European Commission reviews stand against CSI
Staff -- Logistics Management, 2/1/2003
In a reversal of its initial stance regarding the U.S. Customs Service's Container Security Initiative (CSI), the European Commission (EC) announced its intention to negotiate a mutually acceptable arrangement for port security with the United States. The policy-making body of the European Union originally had opposed CSI, going so far as to initiate legal action against member countries that had agreed to participate in the program.
The commission objects to Customs' initial selection of a few large European ports for CSI participation because that could lead shippers to divert trade to non-CSI ports, thus pushing EU ports into unhealthy competition with each other. "We have always agreed with CSI in principle," says Maeve O'Beirn, press official with the European Union's Washington, D.C., delegation. "We fully understand the security concerns and we aim to co-operate, but we have our own concerns that this [should not] be a unilateral approach by the United States. From the beginning, our focus has been that this not cause trade distortion within the EU."

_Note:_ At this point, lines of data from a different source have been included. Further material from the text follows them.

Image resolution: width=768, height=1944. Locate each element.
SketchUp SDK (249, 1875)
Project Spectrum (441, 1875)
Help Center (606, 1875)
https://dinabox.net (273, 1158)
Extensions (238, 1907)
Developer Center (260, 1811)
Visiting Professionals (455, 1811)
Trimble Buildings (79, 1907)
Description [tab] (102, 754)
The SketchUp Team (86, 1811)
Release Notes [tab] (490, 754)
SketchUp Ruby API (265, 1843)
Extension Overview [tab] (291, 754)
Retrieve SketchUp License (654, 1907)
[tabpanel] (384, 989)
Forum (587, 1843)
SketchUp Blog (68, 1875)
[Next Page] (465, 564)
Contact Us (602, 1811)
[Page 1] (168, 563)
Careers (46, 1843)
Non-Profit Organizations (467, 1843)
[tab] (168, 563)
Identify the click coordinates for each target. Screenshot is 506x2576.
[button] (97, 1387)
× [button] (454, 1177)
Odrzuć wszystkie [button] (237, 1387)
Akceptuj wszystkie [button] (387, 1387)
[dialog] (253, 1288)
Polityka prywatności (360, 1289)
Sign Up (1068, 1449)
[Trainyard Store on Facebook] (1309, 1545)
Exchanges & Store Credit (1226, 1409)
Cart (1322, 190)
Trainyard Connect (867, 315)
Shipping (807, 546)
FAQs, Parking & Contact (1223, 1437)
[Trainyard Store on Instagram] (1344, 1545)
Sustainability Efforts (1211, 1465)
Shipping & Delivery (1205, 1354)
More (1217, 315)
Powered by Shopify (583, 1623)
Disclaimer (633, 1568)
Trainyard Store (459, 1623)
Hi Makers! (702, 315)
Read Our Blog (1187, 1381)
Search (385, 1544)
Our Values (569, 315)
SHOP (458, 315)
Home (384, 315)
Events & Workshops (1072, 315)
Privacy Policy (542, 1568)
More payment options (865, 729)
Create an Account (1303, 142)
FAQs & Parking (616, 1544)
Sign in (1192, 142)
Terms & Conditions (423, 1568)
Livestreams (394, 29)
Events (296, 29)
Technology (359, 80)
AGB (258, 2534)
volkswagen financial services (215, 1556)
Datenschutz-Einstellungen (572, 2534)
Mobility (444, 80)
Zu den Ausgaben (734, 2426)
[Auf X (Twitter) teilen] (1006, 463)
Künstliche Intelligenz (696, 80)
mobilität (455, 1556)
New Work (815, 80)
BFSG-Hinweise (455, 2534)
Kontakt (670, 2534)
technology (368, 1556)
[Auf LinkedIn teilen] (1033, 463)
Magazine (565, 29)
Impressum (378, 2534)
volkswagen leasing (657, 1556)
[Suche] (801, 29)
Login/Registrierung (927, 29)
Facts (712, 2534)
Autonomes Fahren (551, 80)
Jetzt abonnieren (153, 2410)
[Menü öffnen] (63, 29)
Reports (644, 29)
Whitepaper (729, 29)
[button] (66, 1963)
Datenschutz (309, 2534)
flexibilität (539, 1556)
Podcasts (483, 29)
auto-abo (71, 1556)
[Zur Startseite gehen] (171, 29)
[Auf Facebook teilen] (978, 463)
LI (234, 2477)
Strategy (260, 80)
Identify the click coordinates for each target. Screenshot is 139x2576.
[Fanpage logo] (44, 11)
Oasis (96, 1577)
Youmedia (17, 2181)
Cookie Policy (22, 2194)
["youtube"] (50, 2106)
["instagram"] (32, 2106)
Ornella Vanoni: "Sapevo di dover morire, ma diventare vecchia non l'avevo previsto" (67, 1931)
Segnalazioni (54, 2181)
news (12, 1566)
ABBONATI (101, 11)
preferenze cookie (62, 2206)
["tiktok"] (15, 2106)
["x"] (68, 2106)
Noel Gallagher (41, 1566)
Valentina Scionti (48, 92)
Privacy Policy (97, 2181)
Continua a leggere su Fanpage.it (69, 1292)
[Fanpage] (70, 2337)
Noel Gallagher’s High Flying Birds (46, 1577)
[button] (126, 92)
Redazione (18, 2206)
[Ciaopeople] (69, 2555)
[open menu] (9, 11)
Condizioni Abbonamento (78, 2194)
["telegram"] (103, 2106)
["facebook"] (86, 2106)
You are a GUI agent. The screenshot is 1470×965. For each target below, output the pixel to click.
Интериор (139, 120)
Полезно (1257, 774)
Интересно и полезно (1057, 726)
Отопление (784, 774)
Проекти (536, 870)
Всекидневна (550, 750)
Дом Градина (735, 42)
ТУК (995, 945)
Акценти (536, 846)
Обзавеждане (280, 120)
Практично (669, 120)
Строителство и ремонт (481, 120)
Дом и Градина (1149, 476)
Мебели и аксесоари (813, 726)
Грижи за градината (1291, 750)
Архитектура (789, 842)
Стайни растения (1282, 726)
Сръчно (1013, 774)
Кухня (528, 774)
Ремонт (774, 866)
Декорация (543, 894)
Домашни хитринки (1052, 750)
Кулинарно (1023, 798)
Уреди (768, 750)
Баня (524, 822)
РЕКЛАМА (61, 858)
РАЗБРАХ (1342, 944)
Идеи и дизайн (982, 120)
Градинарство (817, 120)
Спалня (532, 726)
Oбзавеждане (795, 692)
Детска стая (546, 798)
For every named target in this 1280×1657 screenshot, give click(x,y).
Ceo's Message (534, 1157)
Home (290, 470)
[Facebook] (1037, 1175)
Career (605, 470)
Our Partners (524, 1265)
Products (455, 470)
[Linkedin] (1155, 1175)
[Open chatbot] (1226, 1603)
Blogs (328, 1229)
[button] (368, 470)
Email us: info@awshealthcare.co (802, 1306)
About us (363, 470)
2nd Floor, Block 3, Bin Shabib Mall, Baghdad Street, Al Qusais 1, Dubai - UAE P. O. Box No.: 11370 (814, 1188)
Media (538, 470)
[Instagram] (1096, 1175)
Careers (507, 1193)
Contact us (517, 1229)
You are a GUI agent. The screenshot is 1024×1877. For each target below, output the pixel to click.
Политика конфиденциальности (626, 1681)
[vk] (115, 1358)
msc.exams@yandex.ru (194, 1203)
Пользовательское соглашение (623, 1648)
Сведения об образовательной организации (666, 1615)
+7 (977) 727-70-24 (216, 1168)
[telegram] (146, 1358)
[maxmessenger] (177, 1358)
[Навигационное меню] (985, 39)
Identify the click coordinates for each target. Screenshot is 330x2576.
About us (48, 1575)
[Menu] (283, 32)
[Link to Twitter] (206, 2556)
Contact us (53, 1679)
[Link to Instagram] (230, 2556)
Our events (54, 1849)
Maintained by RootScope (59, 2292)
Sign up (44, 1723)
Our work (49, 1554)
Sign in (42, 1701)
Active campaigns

The commission must first bring its proposal, which would amend a 1997 customs cooperation agreement between the EU and the United States, before the European community to receive a mandate to negotiate over the CSI issue.
In a press release issued January 23, European Commissioner for Customs Frits Bolkestein noted that the proposal "demonstrates the commitment of the European Commission to maximizing security and to countering terrorist threats. [We want] to integrate the United States' preliminary unilateral measures into a set of commonly agreed actions which balance security needs with trade facilitation," he said.
The adoption of a mandate to negotiate a new agreement with the United States would put the brakes on legal action already underway to halt the CSI program in Germany, Belgium, France and the Netherlands.